Step by step procedure: using ALC

This step by step procedure is a modification of the step by step procedure for layer-based modeling that can be applied when using ALC.

1. Identify all processes and their interactions.

2. Draw the interaction graph.

3. Deduce from the interaction graph how many layers are in the model and which processes form part of which layer. All processes that are coupled by graded interactions are part of the same layer. Processes of different layers are coupled by all-or-none interactions or do not interact.

4. Model each layer separately as if the processes of all other layers do not exist.

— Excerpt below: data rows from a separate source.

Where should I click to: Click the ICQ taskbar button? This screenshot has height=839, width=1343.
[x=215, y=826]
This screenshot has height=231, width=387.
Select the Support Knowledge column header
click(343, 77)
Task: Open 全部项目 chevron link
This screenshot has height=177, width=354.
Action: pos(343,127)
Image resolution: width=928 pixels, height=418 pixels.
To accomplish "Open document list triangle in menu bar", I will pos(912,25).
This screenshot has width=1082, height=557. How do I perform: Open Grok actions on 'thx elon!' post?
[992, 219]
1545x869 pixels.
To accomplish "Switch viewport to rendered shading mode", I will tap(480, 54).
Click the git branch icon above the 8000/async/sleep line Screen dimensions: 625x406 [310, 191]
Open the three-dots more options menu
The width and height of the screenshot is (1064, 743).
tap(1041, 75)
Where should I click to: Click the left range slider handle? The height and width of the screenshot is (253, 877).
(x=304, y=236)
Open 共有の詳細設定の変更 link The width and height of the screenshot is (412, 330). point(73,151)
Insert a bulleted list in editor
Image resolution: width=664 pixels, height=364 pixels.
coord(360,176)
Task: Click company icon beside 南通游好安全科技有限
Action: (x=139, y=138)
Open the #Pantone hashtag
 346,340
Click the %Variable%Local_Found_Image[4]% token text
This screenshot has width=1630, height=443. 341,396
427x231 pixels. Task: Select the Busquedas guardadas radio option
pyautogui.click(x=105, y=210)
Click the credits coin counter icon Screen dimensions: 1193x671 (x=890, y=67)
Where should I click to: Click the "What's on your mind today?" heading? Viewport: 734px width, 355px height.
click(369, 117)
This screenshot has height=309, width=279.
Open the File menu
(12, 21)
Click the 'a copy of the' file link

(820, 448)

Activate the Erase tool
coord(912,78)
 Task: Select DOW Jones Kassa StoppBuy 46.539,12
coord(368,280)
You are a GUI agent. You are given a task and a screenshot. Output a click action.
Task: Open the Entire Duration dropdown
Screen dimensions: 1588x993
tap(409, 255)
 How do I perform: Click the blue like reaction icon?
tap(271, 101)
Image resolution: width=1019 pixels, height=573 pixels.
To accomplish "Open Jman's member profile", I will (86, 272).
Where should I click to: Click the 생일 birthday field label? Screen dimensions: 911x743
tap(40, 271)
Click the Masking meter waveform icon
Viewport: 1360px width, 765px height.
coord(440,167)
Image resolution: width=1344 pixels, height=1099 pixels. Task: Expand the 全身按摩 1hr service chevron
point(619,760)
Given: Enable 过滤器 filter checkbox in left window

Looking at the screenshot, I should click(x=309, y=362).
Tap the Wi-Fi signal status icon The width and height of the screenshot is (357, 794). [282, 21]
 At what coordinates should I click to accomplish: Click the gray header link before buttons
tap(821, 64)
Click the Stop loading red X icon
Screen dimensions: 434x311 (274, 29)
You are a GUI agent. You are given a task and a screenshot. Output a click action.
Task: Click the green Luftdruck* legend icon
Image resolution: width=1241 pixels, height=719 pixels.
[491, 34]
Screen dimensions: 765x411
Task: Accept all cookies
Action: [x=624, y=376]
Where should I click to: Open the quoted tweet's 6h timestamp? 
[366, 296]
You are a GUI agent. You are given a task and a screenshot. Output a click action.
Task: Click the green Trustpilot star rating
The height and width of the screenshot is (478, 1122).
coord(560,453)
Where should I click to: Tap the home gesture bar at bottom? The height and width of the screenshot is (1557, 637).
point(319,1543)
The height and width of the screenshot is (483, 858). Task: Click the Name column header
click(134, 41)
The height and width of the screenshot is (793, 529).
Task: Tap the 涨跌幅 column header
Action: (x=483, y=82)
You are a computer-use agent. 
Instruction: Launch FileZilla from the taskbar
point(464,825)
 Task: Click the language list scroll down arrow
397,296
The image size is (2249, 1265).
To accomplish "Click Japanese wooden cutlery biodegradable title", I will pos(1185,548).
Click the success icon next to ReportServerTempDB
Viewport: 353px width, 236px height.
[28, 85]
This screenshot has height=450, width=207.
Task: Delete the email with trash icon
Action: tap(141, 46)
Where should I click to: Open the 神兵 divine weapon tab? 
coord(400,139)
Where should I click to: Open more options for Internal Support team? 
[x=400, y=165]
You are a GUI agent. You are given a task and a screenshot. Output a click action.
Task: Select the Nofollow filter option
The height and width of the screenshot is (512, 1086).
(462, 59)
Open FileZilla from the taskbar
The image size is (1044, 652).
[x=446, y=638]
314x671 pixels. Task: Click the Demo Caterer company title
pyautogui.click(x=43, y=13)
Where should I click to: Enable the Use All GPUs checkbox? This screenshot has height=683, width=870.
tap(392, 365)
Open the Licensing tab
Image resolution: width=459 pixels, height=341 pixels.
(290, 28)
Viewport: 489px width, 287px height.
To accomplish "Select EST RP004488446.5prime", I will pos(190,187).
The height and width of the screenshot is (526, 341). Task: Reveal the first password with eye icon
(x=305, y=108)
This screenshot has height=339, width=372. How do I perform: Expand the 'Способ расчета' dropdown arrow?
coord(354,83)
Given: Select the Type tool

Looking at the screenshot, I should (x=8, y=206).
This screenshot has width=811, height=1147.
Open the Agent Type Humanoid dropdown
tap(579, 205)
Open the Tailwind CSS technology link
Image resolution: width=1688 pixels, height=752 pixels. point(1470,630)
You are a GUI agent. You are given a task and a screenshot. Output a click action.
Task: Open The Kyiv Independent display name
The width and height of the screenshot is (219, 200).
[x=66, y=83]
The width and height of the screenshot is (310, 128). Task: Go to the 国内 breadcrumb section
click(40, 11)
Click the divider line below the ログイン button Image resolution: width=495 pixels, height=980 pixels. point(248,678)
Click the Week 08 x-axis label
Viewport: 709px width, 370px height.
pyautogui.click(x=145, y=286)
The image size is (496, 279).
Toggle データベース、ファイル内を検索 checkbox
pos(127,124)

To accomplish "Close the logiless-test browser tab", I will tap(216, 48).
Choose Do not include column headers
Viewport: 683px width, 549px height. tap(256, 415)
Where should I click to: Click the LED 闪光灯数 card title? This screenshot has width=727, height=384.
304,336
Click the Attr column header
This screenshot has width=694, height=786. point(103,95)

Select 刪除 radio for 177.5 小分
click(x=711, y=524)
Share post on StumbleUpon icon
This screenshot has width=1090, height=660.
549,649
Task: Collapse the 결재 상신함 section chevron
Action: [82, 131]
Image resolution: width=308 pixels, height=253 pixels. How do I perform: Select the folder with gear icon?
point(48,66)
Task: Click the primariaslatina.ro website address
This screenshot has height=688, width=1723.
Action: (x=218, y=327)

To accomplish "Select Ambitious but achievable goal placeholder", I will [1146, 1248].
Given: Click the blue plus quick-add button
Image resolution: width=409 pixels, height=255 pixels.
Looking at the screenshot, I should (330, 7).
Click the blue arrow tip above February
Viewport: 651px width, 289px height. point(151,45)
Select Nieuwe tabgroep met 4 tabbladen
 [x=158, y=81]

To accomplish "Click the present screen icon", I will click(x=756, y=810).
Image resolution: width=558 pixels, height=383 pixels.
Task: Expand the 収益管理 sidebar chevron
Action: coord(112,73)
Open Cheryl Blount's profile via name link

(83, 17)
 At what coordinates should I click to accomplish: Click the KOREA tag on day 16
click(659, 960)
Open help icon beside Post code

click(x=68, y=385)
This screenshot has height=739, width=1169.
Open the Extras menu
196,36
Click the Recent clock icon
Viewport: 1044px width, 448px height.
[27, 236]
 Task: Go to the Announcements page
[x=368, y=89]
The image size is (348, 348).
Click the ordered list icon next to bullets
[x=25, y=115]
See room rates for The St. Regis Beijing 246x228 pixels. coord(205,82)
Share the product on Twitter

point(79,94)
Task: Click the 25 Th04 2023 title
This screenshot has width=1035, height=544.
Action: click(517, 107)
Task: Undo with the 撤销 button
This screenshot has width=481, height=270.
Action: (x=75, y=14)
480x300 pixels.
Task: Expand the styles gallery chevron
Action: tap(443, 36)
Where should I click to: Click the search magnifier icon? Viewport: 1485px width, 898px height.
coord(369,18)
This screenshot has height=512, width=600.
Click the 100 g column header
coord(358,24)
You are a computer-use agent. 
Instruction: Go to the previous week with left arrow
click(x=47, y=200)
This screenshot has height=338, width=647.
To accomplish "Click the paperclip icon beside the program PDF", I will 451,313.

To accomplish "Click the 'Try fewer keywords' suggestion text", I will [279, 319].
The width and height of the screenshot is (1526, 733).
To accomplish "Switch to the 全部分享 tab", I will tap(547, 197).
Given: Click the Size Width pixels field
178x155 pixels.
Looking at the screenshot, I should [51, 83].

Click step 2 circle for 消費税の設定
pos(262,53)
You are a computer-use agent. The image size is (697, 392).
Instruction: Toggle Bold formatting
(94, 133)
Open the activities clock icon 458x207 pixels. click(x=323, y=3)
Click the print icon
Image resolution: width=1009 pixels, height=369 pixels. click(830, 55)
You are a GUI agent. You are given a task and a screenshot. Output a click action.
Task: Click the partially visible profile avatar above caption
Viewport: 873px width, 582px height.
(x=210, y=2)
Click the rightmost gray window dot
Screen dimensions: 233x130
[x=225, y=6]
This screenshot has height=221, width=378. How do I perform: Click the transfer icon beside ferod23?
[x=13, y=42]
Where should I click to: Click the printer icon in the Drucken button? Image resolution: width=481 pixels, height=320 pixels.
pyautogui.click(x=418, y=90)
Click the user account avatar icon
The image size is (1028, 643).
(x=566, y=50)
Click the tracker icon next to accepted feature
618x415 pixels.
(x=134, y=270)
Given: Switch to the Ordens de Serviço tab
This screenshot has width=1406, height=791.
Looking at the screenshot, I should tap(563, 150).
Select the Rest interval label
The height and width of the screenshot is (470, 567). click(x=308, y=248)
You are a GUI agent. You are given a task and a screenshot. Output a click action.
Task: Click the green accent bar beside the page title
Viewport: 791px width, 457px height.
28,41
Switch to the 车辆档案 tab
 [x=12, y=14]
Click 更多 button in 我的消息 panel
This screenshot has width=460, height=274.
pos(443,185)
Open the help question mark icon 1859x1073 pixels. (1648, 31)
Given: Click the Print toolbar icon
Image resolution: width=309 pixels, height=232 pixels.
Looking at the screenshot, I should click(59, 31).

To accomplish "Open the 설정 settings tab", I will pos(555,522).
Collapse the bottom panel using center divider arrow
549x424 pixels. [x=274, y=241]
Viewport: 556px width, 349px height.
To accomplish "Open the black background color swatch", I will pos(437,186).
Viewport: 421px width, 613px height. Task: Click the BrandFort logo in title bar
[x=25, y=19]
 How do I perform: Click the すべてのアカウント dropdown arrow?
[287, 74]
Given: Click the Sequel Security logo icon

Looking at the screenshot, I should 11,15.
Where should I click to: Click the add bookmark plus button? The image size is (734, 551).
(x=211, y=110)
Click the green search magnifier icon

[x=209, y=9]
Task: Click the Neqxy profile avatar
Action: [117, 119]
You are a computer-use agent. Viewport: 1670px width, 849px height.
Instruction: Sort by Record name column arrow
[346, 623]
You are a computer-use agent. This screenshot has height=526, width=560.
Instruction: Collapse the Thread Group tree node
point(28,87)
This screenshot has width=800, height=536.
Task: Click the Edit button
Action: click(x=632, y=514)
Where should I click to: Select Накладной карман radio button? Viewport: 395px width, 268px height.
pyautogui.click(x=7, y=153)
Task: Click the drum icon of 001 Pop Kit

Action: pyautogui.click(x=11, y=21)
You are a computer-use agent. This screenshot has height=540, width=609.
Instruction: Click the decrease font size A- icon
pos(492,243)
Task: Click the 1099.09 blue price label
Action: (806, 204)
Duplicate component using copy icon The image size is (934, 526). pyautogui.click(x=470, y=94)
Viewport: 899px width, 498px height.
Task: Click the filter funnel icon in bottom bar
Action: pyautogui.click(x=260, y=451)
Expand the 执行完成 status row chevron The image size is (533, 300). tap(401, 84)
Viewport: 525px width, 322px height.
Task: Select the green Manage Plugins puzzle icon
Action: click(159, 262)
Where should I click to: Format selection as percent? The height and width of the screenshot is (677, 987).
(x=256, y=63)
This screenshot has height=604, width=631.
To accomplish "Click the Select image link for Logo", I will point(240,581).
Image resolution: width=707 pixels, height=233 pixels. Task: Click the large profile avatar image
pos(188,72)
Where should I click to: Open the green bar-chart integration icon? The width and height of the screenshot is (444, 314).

(a) Define all molecules in the section #molecules (e.g. R{0, L}{0, P}). The site modification (uppercase) 'P' is reserved for indicating the phosphorylation of binding sites to which the effectors bind in other layers. A different notation (e.g. lowercase 'p') has to be used to indicate the phosphorylation of other sites.

(b) Define rules and reactions, as in conventional modeling, in the section #reactions (e.g. R[0, X]+L<->R[L, X] k1 k2). Define variables in the section #algebraic relations that represent frequently used expressions in the parameter part of the reactions.

(c) Define all sums of species with phosphorylated binding sites xi (e.g. x = R[X, P]) and all sums of species with occupied binding sites xib (e.g. xb = RXE) in the section #layer connections. Note that xib has the same notation as the corresponding xi, followed by (lowercase) 'b'.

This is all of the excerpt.